:: Extrait ::

====================

La fausse suivante ou Le fourbe Puni (1724) est la huitième pièce de Marivaux et sans doute la plus cynique. L’amour semble presque dérisoire au profit de l’argent et de l’appât du gain. Six personnages s’entremêlent, chacun défendant âprement leurs propres intérêts, délaissant leurs consciences. Des alliances se fondent, s’esquissent, s’atrophient. Trois nobles et trois valets, tous doivent être démasqués. La séduction n’est utile qu’à travers le reflet du pouvoir. Nulle mansuétude ni magnanimité, seulement la méfiance, dans sa virulence et son iniquité.La gravité de cette pièce étonne, désaxe, bouleverse. Marivaux est souvent rattaché à des comédies où l’amour triomphe, se plaçant comme fervent défenseur de la vérité et des sentiments. Cette veine semble s’être annihilée ici, proposant un dénouement qui n’apaisera nullement les âmes de nos personnages. La réalité s’avère alors tranchante, insolente et péremptoire.
Assise au 2éme rang de la petite salle du théâtre de l’Akteon, l’ouvreur s’éclaircit la voix avant d’annoncer le début de la pièce tout en nous priant d’éteindre nos portables et d’éviter de mettre ses pieds sur la scène. Un rire étouffé parcourt alors les spectateurs et c’est dans une atmosphère chaleureuse et enthousiaste que les lumières s’obscurcissent. Le décor est simple, épuré mais en aucun cas froid ou fade. Ainsi, nous percevons des dés géants représentant les signes d’un jeu de carte éparpillés sur la scène. Les acteurs s’en serviront comme siège ou estrade pour s’élever et appuyer leurs propos tout le long de la pièce. L’escalier central de la salle est également emprunté, nous incorporant à l’action malgré nous, malgré eux. Le seul indice que nous possédons sur ce lieu nous indique qu’il s’agit de la demeure de la Comtesse. Aucune porte, aucune fenêtre, aucun élément d’intérieur. Nous sommes placé face à notre imaginaire. C’est à notre esprit de composer cette endroit où défilent avec grâce les personnages. Nos pensées en deviennent le moule. Notre créativité est sollicitée et si certains jugeront ce décor trop simpliste, certains vanteront ce côté sobre qui nous permet non pas de nous émerveiller devant tel ou tel panneaux coulissants, mais de nous concentrer sur la beauté des acteurs. Pourquoi l’adjectif minimaliste serait-il forcément péjoratif ? Molière utilisait des toiles peintes, le baroque apporte des lignes de fuites, le théâtre contemporains usent d’écran vidéo. Chaque metteur en scène embrasse une façon nouvelle de s’exprimer. Pour Louis Jouvet, le décor était « le costume de la pièce », ici dans La fausse suivante, il serait davantage un masque vierge. Un masque à composer, à animer, à posséder.

====================

Répondez aux questions suivantes à partir de l'extrait :
1. En quelle année la pièce a-t-elle été écrite, et quel rang occupe-t-elle parmi les pièces de Marivaux ?
2. Dans quel théâtre la représentation se déroule-t-elle ?
3. Comment Louis Jouvet définissait-il le décor ?
Les enregistrements ci-après forment un matériau indépendant de l'extrait.

:: Lignes de données ::

====================

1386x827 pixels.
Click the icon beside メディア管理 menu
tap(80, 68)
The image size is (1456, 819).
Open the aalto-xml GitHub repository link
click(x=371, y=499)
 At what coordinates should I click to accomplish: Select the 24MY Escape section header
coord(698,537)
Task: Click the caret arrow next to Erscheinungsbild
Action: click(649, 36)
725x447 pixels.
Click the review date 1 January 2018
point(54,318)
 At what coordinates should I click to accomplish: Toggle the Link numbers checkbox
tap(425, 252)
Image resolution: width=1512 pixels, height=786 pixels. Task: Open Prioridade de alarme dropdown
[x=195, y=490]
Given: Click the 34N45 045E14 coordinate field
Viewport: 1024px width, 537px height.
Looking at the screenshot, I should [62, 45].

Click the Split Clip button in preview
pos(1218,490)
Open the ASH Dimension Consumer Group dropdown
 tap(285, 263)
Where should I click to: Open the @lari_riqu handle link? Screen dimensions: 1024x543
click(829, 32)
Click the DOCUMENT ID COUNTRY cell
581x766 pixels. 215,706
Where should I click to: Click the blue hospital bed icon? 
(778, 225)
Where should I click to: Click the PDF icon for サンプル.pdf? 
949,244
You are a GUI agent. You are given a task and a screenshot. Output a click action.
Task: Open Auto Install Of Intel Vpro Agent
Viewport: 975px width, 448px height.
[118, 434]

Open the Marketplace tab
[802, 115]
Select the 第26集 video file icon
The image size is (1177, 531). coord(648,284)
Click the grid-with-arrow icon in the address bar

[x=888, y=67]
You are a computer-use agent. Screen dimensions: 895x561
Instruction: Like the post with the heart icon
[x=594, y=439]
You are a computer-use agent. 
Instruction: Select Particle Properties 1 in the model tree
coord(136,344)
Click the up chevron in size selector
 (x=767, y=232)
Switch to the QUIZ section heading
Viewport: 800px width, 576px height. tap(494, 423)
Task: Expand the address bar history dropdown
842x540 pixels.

====================

:: Résultat ::
1. Elle date de 1724 et c'est la huitième pièce de Marivaux.
2. Elle se déroule dans la petite salle du théâtre de l'Akteon.
3. Il le définissait comme « le costume de la pièce ».